I try to highlight the paper and some of the history and relevance, in a
general way, but also hitting the math hard.

the more general idea, which I am still formulating, is that DL systems are
very different from traditional ML (ala VC theory)

In traditional ML systems, we tune the regularizer to optimize the capacity of
the learner

In deep learning, we would optimize both the capacity (entropy) of the
learner, and the optimization problem (energy function)

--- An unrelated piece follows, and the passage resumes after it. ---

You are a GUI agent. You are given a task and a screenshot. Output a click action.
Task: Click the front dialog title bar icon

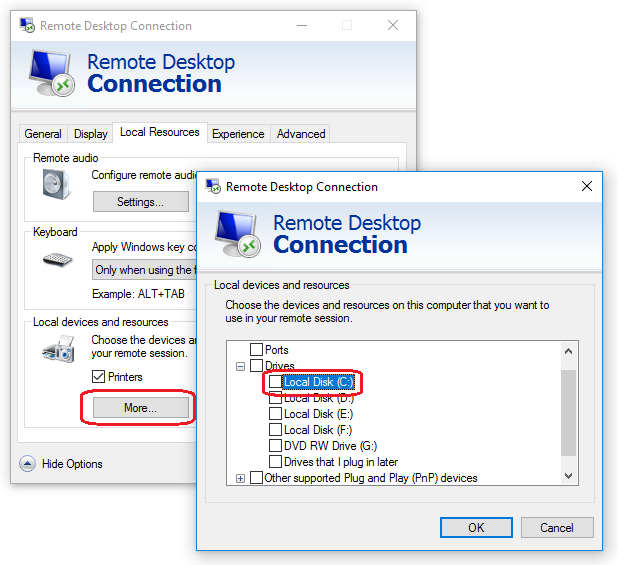click(212, 186)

This is also what happens in the stat mech of protein folding, where the
energy is optimized, even when we are at minimum capacity. This gives rise to
a funneled energy landscape

[https://charlesmartin14.wordpress.com/2015/03/25/why-does-
de...](https://charlesmartin14.wordpress.com/2015/03/25/why-does-deep-
learning-work/)

Similar behavior is seen generally in stat mech near a critical point, and
this is why the RG analogy is relevant for me.

We should be able to see this behavior if we simply plot the entropy vs energy
of say an RBM. Im not entirely sure yet how general this is, but it works for
MNIST.

I discuss (some of) this in more detail in a video from a talk I gave this
summer at MMDS
[https://www.youtube.com/watch?v=kIbKHIPbxiU](https://www.youtube.com/watch?v=kIbKHIPbxiU)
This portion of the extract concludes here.